*** Available data Section Begins ***

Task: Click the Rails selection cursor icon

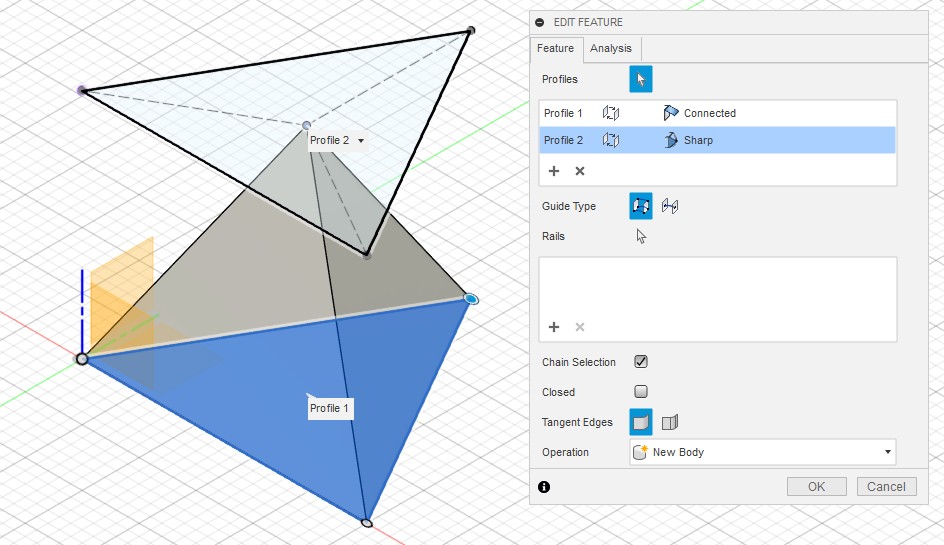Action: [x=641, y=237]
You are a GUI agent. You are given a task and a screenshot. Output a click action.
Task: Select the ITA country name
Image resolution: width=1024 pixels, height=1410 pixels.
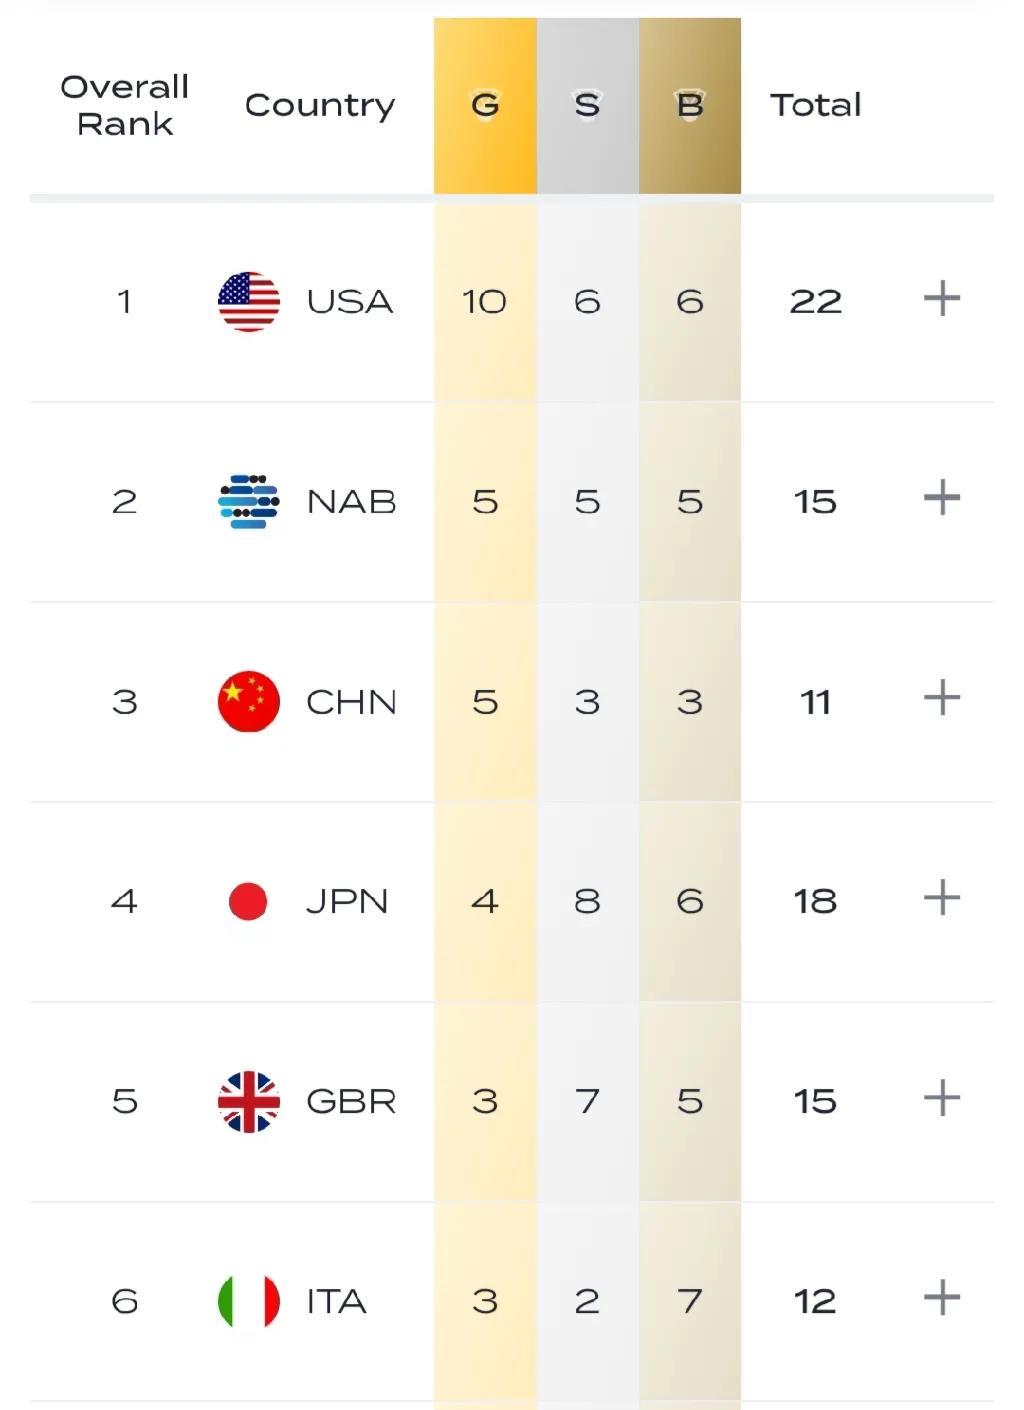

*** Available data Section Ends ***
*** Available data Section Begins ***

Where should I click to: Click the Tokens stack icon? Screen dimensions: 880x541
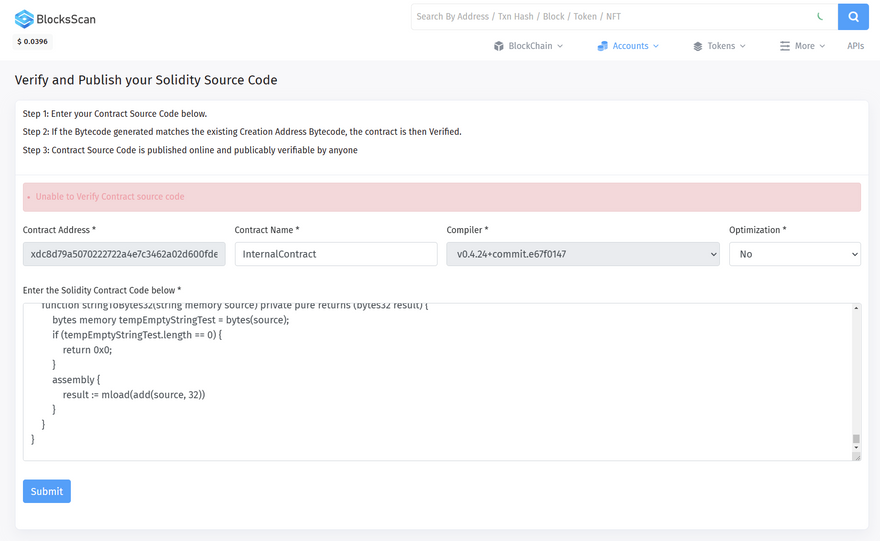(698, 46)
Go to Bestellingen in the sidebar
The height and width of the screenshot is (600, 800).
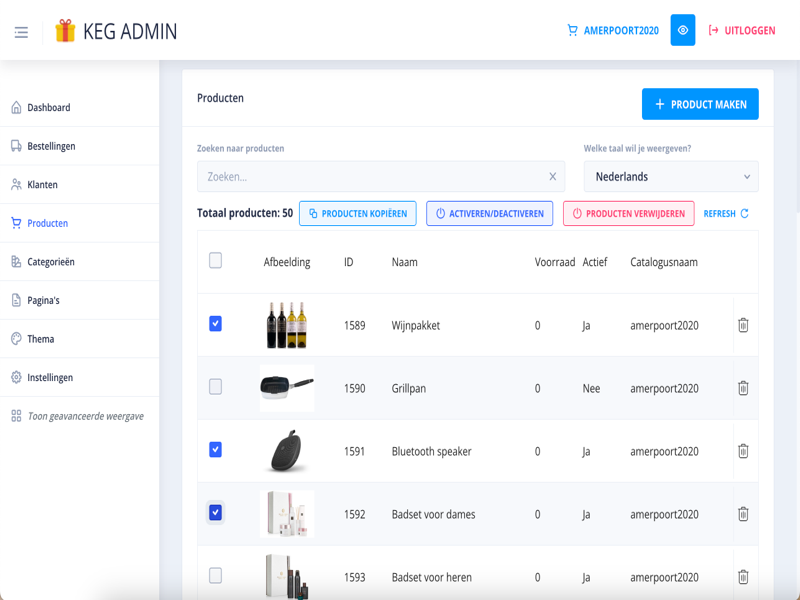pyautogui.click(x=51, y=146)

*** Available data Section Ends ***

▸ What you need to do
Go to the line above that has "Task: Click the Rails selection cursor icon" and copy exactly from there down to the line that has "Image resolution: width=1024", both included. Leave the pictures out.

▸ Exercise response
Task: Click the Rails selection cursor icon

Action: [x=641, y=237]
You are a GUI agent. You are given a task and a screenshot. Output a click action.
Task: Select the ITA country name
Image resolution: width=1024 pixels, height=1410 pixels.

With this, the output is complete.